#### ABOUT THIS TASK
Beneath this task are the entries; from the line with "Where should I click to: Expand" through the last one, transcribe every line exactly and nothing else, skipping pictures.

(Collected data entries)
"""

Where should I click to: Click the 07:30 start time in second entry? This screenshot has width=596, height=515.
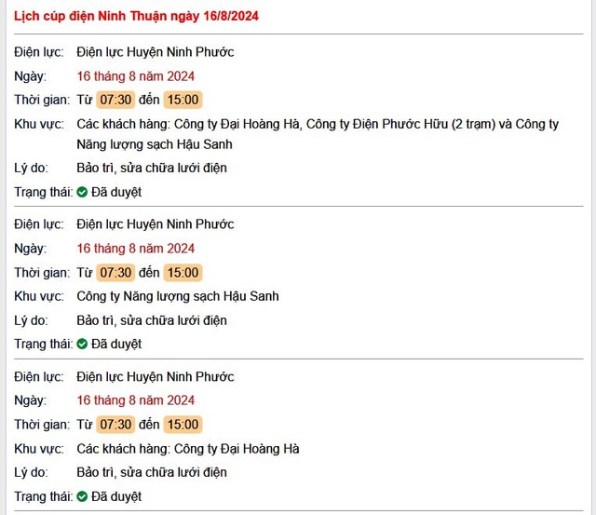(115, 273)
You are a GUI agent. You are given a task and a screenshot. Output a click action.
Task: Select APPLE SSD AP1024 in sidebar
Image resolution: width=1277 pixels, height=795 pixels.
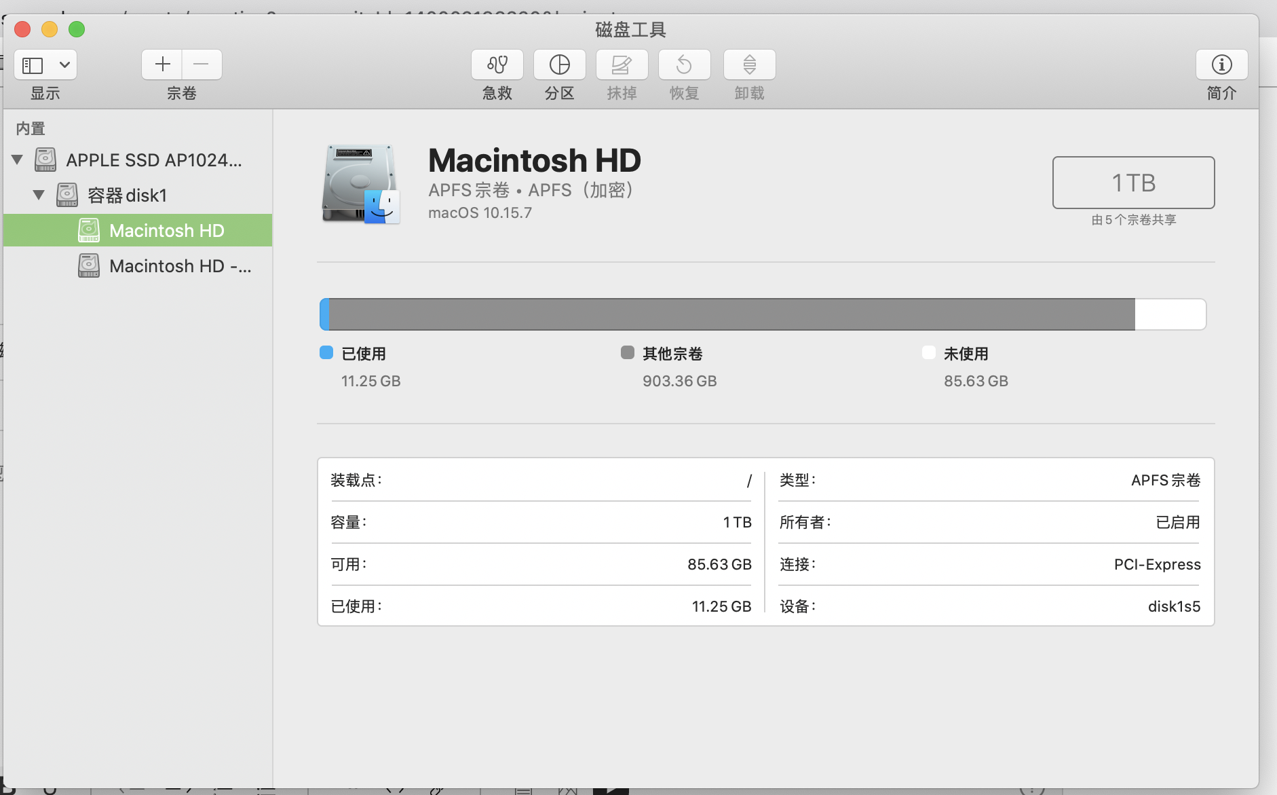pyautogui.click(x=153, y=160)
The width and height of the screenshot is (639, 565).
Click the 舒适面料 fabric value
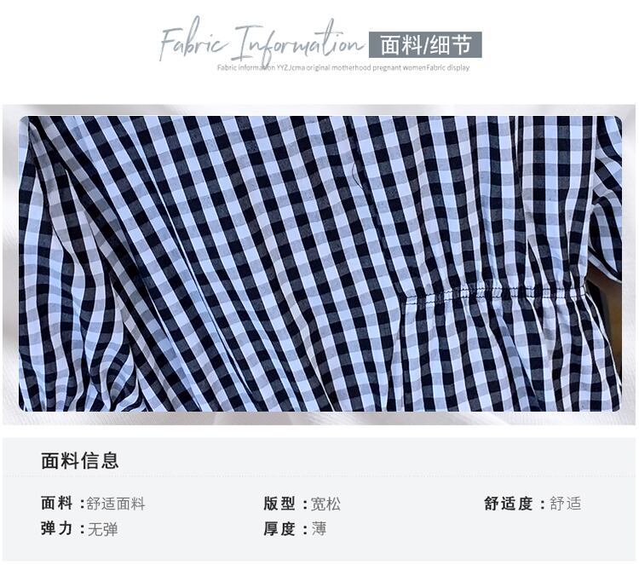[x=116, y=504]
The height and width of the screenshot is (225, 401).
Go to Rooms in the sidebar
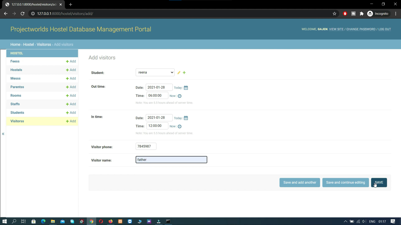tap(16, 96)
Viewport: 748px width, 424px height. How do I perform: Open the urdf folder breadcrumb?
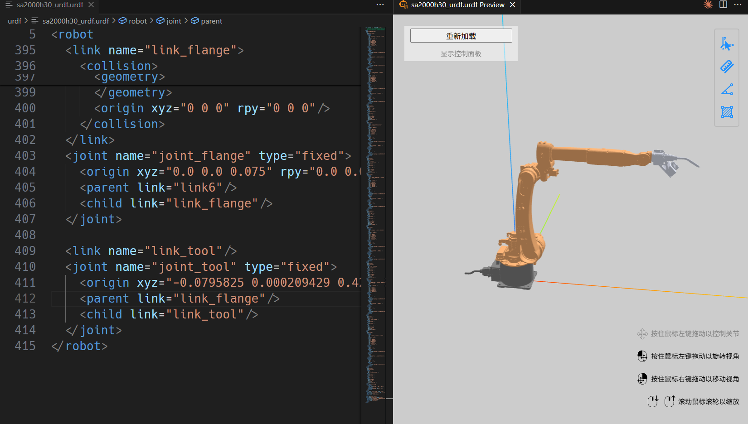pyautogui.click(x=15, y=21)
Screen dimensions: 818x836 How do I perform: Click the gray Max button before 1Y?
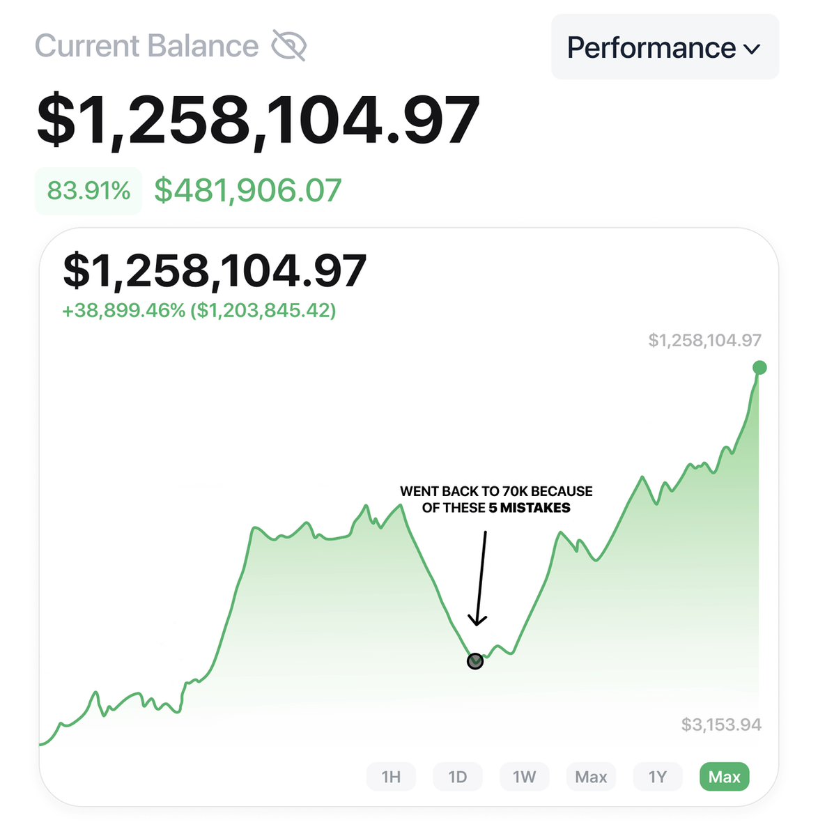click(591, 777)
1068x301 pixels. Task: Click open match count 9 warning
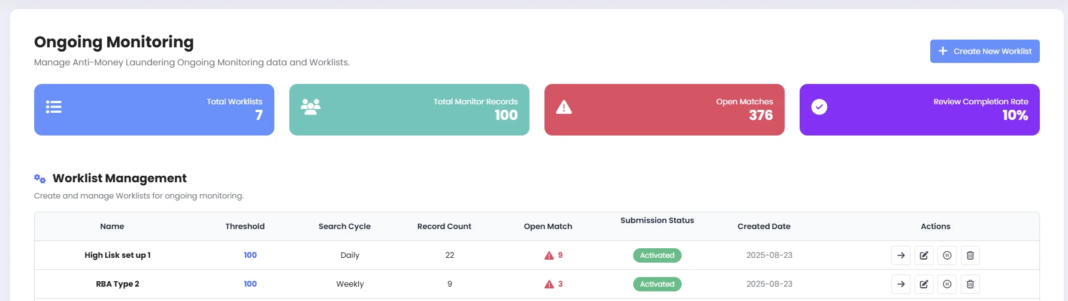click(x=553, y=255)
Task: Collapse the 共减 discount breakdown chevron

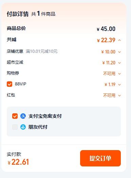Action: point(119,40)
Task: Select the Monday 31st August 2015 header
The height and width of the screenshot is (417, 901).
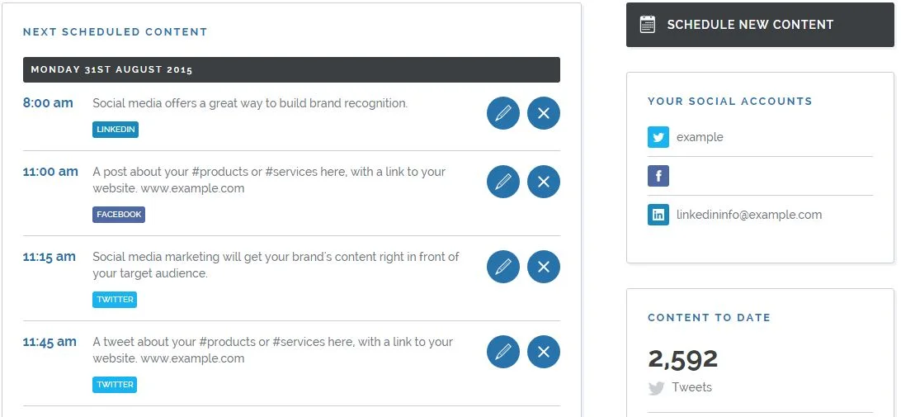Action: 291,69
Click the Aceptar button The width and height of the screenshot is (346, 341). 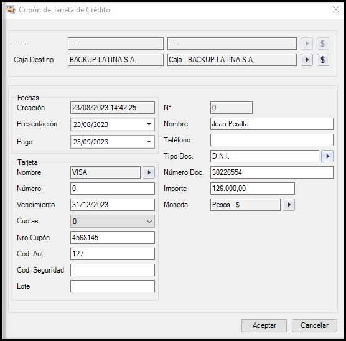(x=264, y=325)
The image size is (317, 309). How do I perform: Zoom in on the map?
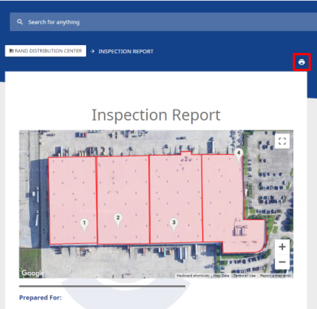(282, 247)
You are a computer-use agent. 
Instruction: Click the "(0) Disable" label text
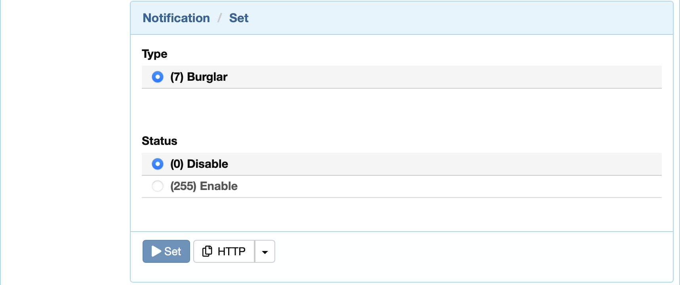[199, 164]
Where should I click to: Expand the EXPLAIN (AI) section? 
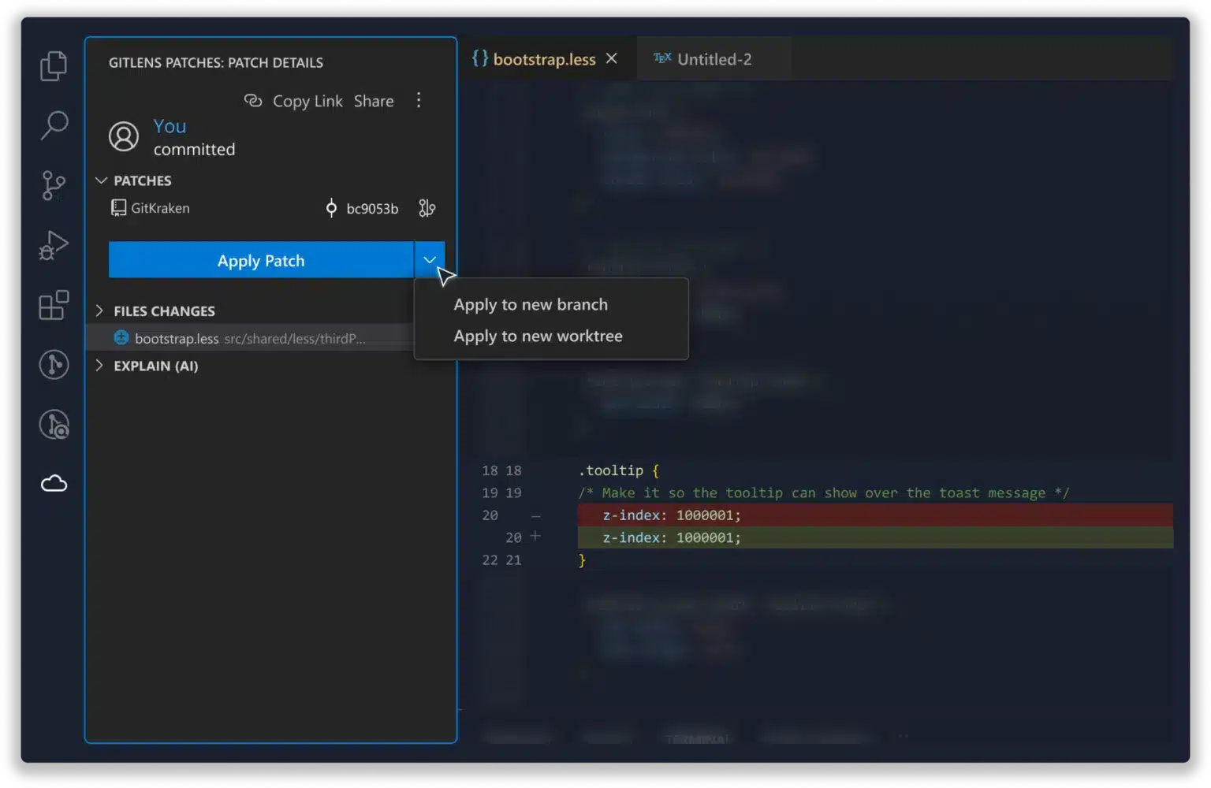pyautogui.click(x=100, y=366)
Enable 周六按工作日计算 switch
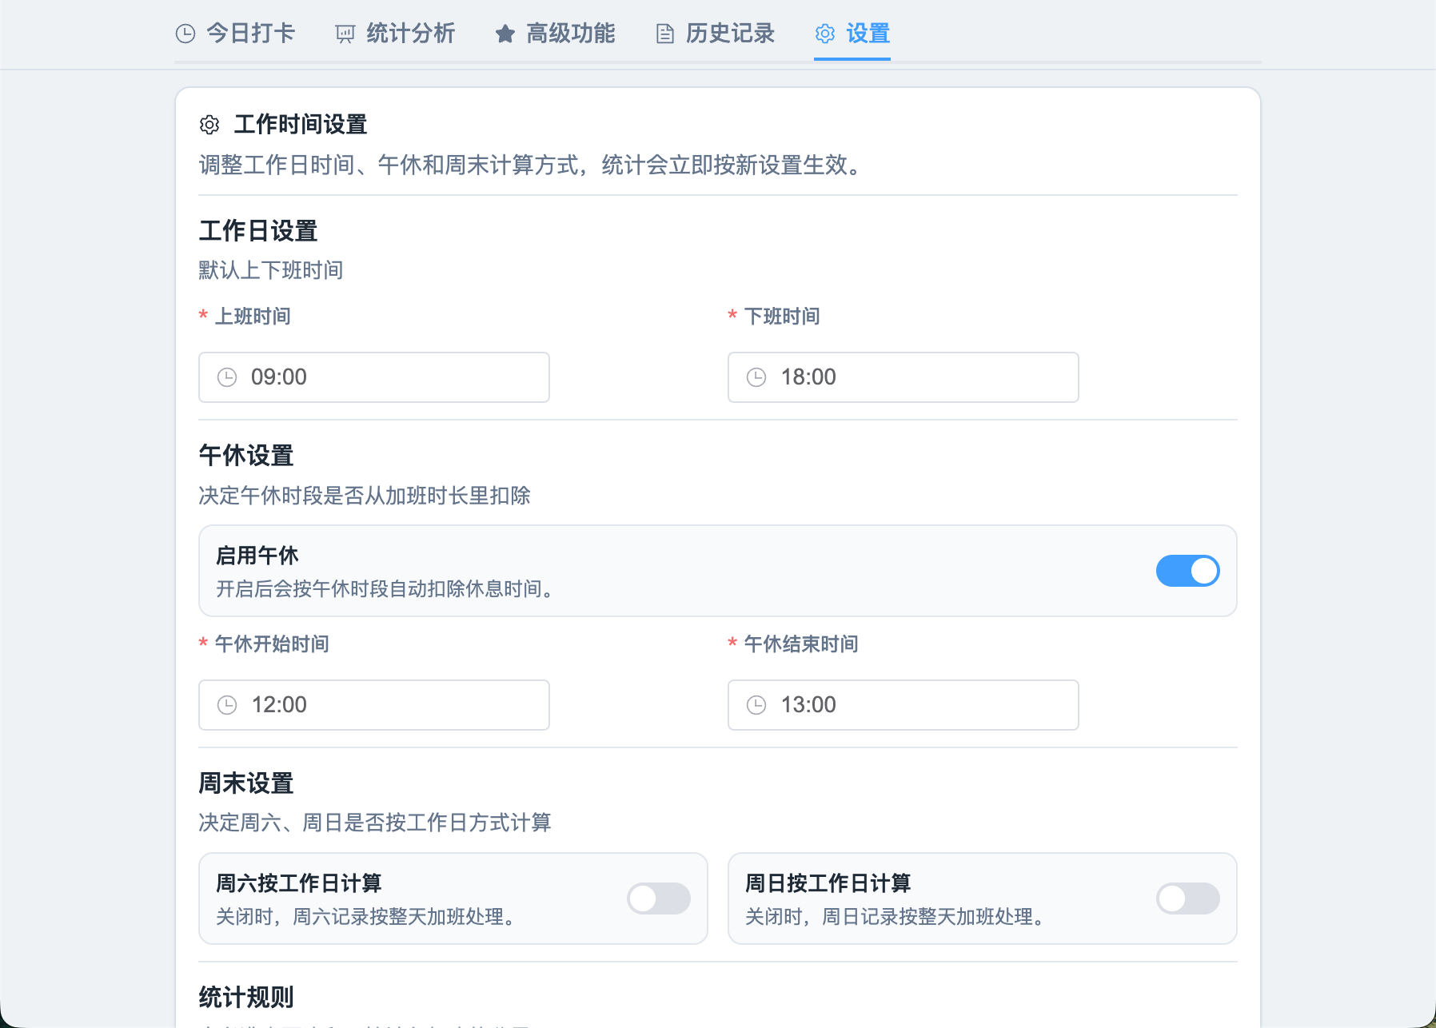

"""

#### SOLUTION
Where should I click to: Expand the EXPLAIN (AI) section? 
pyautogui.click(x=100, y=366)
Enable 周六按工作日计算 switch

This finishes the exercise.